Darüber, dass ich auf dem Weg niemandem begegnete, war ich sehr glücklich. Ich wollte mit niemandem sprechen. Ich war eben eine Einzelgängerin. Noch nie hatte ich viele Freunde gehabt. Menschen verunsicherten mich eher und ich wollte auf keinen Fall Schwäche und Verletzlichkeit zeigen. Vor niemandem. Außer vielleicht vor Yuro.
Die Tür stand offen, also betrat ich das kleine Gebäude, das sich nahe beim Haupthaus befand. Als ich den schmalen Flur betrat, wäre ich fast in jemanden hineingelaufen. „Pass doch auf“; zischte er genervt. „Mach´s doch selbst“, antwortete ich im gleichen Tonfall. Als ich aufsah, blickte ich in graue Augen. Vor mir stand Luke. So weit ich wusste, hieß er so.  Ich hatte noch kein einziges Wort mit ihm gewechselt, was ich eigentlich auch so belassen wollte.
Er musterte mich misstrauisch. Ich hielt seinem Blick ohne mit der Wimper zu zucken stand. „Verfolgst du mich?“, wollte er plötzlich wissen. Ich verzog verständnislos das Gesicht. „Wieso sollte ich?“, entgegnete ich. „Na erst spionierst du im Wald herum und jetzt rennst du in mich rein. Komisch, oder?“ Ich zog die Augenbrauen nach oben. „Du warst das also im Wald. Du hast mich also gesehen“, er nickte knapp, „Und was hast du da gemacht?“ Seine Arme verschränkte er vor der Brust und sah mich kühl an. Es gefiel mir gar nicht, dass er mindestens einen halben Kopf größer war als ich und deswegen auf mich hinabblicken konnte. „Ich wusste nicht, was dich das angeht“, erklärte er und fuhr sich durch die dunklen Haare. Ich zuckte mit den Schultern. „Dann halt nicht.“
Ich verzog den Mund zu einem kurzen Lächeln, das allerdings nicht sehr freundlich war und ließ ihn dann stehen.

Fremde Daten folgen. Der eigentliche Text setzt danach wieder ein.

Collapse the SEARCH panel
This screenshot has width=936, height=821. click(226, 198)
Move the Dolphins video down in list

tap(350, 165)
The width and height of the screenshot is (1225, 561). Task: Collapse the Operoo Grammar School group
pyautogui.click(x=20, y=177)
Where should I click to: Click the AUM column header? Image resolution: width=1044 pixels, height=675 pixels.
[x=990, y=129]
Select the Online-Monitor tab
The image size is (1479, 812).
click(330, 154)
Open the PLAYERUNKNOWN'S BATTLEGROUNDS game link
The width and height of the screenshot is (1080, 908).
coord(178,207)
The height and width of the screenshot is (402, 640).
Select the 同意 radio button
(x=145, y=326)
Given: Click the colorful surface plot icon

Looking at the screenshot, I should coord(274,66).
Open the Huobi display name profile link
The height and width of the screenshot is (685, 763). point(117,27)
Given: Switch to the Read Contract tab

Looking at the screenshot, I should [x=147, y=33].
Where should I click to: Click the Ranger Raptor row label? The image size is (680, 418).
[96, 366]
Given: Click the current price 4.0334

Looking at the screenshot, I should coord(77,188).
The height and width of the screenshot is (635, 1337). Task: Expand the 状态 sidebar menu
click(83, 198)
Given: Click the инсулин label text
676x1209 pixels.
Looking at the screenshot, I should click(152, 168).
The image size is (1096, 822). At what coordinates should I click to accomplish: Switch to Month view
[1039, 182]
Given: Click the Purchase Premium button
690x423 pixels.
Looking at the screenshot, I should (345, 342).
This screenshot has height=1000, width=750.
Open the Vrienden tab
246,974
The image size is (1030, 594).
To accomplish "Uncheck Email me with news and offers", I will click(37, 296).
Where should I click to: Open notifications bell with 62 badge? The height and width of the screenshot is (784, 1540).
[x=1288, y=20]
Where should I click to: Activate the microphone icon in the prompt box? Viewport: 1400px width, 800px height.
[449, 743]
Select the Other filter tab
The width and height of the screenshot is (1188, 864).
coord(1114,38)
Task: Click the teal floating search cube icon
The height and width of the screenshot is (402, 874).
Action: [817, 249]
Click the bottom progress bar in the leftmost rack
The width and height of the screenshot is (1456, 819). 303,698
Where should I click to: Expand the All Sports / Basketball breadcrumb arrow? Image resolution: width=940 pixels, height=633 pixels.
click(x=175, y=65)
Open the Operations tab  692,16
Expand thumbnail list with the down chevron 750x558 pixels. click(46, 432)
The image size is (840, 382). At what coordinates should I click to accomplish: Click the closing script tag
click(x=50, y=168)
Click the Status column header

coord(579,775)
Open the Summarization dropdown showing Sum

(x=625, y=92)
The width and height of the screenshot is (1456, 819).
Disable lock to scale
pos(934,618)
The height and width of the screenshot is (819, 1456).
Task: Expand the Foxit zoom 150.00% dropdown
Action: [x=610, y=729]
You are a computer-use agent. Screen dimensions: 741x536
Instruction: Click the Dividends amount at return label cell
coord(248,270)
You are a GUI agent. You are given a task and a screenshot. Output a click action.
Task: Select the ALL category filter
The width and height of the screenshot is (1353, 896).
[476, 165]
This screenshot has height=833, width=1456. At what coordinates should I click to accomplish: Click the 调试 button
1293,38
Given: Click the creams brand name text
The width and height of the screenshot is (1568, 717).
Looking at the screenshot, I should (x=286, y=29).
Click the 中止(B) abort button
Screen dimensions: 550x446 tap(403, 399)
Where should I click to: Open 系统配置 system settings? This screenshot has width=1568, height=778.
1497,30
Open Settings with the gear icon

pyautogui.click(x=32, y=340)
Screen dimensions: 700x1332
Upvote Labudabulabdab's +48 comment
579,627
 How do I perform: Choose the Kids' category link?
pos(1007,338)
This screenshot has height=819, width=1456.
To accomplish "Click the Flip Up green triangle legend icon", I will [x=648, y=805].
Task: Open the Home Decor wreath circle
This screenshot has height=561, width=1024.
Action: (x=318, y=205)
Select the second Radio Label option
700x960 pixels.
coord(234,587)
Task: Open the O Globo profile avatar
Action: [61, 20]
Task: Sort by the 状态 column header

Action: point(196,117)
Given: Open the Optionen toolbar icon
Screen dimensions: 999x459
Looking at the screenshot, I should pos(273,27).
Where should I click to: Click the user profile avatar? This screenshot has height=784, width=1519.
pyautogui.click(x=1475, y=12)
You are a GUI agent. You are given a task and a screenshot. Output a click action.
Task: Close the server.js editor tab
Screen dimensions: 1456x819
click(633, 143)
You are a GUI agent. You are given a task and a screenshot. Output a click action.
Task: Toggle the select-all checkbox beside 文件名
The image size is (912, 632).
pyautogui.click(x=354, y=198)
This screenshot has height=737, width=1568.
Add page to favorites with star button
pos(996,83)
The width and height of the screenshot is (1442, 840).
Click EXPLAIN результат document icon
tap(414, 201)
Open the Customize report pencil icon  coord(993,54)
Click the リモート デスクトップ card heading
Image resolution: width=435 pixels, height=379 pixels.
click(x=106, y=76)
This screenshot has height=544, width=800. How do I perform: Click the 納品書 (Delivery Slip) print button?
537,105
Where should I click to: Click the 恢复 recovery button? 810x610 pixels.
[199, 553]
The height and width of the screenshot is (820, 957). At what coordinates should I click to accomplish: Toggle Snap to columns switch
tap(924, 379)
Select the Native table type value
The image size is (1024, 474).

Das Zimmer in dem Tamina lag war ein typisches Krankenhauszimmer. Alles akkurat, ordentlich und sehr weiß gehalten. Das erste was mir an ihr auffiel war der dicke Verband um ihren Arm. Ich klopfte an die offenstehende Tür und löste den Blick von ihrer Bettdecke.
„Hey“, fing ich an. Sie sah sehr blass aus und an manchen Stellen hatte sich ihre Haut komisch verfärbt. Sie gab ein trauriges Bild ab. „Wie geht´s?“, fragte ich und versuchte die Unsicherheit aus meiner Stimme zu verbannen. Sie wiegte den Kopf hin und her. „Könnte besser sein.“ Ich biss mir auf die Unterlippe und gab mir einen Ruck. „Tut mir leid, wegen deinem Arm“, nuschelte ich. Entschuldigungen waren absolut nicht mein Ding. „Wie bitte?“ „Das mit deinem Arm tut mir leid. War einfach ein Reflex“, wiederholte ich etwas lauter. Sie nickte. „Ist schon okay. Ich hätte mich ja auch anders verhalten können.“ Ich atmete erleichtert auf und brachte ein kleines Lächeln zu Stande. Bei dem was sich nun an die Oberfläche meines Gedächtnisses drängte, musste ich allerdings schlucken. Die Erinnerung daran, wie die Hütte angesteckt worden war. „Bei dir auch alles okay?“, fragte sie auf einmal schüchtern und ich nickte hastig. „Klar, alles super.“
Kurz darauf ging ich wieder. Mit einem deutlich besseren Gefühl.